DATA TO PROCESS
- - -

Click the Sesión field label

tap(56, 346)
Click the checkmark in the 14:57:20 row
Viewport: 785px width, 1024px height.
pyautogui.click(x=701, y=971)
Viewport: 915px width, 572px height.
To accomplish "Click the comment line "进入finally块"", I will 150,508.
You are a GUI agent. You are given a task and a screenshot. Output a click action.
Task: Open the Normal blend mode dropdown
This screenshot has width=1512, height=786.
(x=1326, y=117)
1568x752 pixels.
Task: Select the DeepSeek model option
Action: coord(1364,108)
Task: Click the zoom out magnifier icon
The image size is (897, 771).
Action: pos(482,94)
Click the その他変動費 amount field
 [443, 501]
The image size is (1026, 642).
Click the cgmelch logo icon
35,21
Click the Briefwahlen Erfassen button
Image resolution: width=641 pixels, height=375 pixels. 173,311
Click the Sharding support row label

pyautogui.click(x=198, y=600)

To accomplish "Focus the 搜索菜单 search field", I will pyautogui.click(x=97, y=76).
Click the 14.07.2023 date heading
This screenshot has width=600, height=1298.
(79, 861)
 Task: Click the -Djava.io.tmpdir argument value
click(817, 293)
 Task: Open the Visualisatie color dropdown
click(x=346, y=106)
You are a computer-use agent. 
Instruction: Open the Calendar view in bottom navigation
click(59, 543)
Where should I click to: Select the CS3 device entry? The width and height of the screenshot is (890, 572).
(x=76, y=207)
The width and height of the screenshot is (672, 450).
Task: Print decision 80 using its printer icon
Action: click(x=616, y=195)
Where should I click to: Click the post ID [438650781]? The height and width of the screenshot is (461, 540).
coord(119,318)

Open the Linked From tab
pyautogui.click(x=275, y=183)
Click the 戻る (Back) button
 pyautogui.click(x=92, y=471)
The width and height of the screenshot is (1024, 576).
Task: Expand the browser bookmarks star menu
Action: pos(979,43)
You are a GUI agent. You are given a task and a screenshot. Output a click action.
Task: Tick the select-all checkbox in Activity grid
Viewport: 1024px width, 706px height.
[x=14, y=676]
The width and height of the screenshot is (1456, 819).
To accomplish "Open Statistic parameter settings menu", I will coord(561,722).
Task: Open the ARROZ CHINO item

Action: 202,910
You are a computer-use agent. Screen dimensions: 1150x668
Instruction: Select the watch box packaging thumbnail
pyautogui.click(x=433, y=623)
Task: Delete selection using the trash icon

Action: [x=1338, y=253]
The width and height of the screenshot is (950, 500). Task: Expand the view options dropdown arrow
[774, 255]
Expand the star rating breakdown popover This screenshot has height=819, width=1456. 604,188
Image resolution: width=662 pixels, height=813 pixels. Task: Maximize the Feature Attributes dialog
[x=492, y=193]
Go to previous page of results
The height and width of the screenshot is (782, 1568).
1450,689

- - -

SHORT EXERCISE
Rewrite every line from the one containing "Expand the star" down to the end of the rows, requests included. Multiply each coordinate in the answers by 0.65 and round to whole numbers, rounding halves up.

IN RESPONSE
Expand the star rating breakdown popover This screenshot has height=819, width=1456. 393,122
Image resolution: width=662 pixels, height=813 pixels. Task: Maximize the Feature Attributes dialog
[x=320, y=125]
Go to previous page of results
The height and width of the screenshot is (782, 1568).
943,448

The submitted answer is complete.